Consumo colaborativo e o retorno do poder de barganha do cliente!

Embora nos últimos posts tenha apresentado aos leitores algumas das plataformas que viabilizam o consumo colaborativo, o post desta semana terá outro enfoque. Para os apaixonados pela economia do compartilhamento e os modelos de negócios baseados na colaboração é irresistível não pensar quais serão as consequências da expansão do consumo colaborativo para diversos segmentos de mercado.

Analisando os novos modelos de negócios com as ferramentas tradicionais de gestão e de marketing podemos fazer certas afirmações e buscar entender de forma mais assertiva qual seu real impacto na forma como as empresas serão geridas e, principalmente, o retorno do poder de barganha do consumidor. Nesse sentido, é importante apresentar a mudança no papel das empresas e principalmente no papel desempenhado pelo consumidor para o sucesso da empresa.

O que temos visto nos modelos baseados no consumo colaborativo, é que a empresa não cria novos produtos ou serviços, mas oferece uma plataforma na qual novas interações e possibilidades são efetivamente realizadas, tendo a tecnologia como principal ponto de validação dessas interações.
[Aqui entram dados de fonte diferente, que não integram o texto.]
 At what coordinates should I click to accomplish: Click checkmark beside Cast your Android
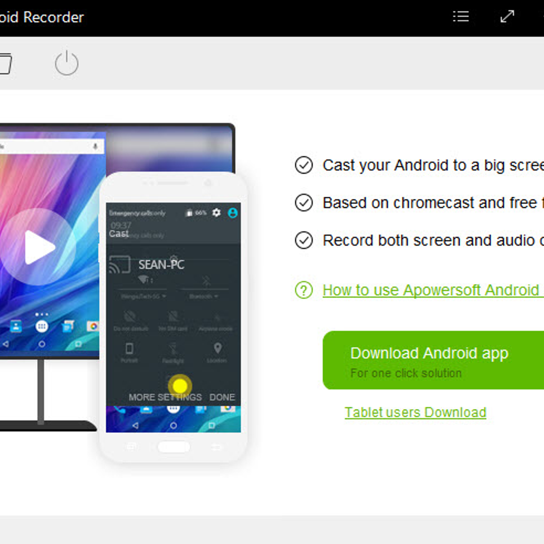pyautogui.click(x=304, y=165)
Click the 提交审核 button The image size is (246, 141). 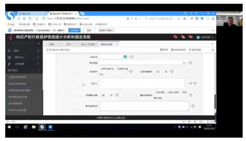coord(195,50)
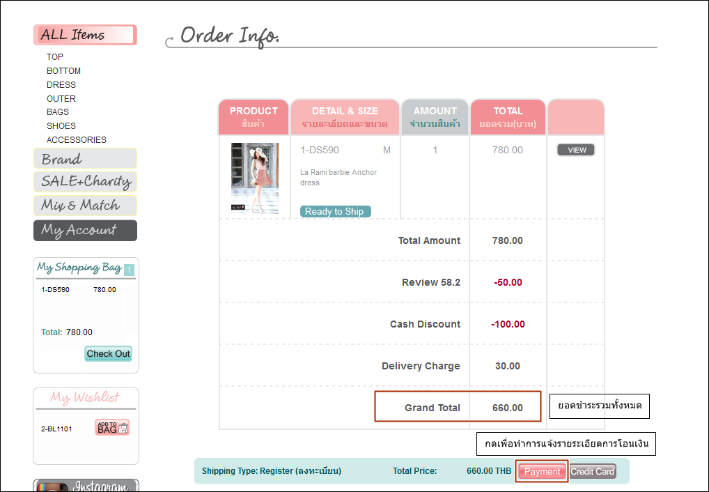Open the La Rami dress product thumbnail
Image resolution: width=709 pixels, height=492 pixels.
click(255, 178)
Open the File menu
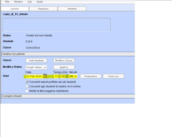The image size is (172, 137). (7, 2)
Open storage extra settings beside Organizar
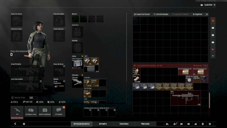 point(207,14)
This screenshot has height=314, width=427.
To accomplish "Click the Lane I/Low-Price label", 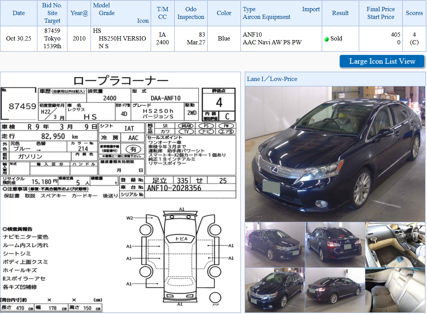I will (x=272, y=79).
Em outras palavras, é criado um espaço de relacionamento entre os próprios usuários onde a delimitação de poder pelo “território” criado pela empresa é compartilhado entre seus participantes.

Nos modelos P2P a tendência da empresa servir única e exclusivamente como espaço que aglomera pessoas que possuem interesses parecidos é ainda mais marcante, e tem como principal fator o aumento do capital social, pessoas que antes não se conheciam, iniciam novas relações através dessas plataformas, um claro exemplo é o próprio Relay Rides.

É como se houvesse uma redefinição do papel da empresa, sendo vista mais como intermediário que valida as potenciais interações dos consumidores do que com o arcaico modelo de introdução de produtos e serviços novos a cada “campanha de marketing”. O poder de barganha é plenamente devolvido ao consumidor.

Nesse contexto no qual o poder de barganha do consumidor tende a ser a palavra de ordem, cenários que antigamente eram vistos como utópicos iniciam uma transformação que poderá impactar de forma significativa tanto as relações humanas (devido ao aumento do capital social) como a competitividade das empresas.

Vale ressaltar, que a cerca de 5 anos atrás muitas dessas plataformas de consumo colaborativo que existem hoje não poderiam sequer ser imaginadas, pois, a tecnologia (principalmente internet móvel)e a evolução das redes sociais ainda não estavam suficientemente maduras para receberem esses novos modelos de negócios baseados nos conceitos do consumo colaborativo.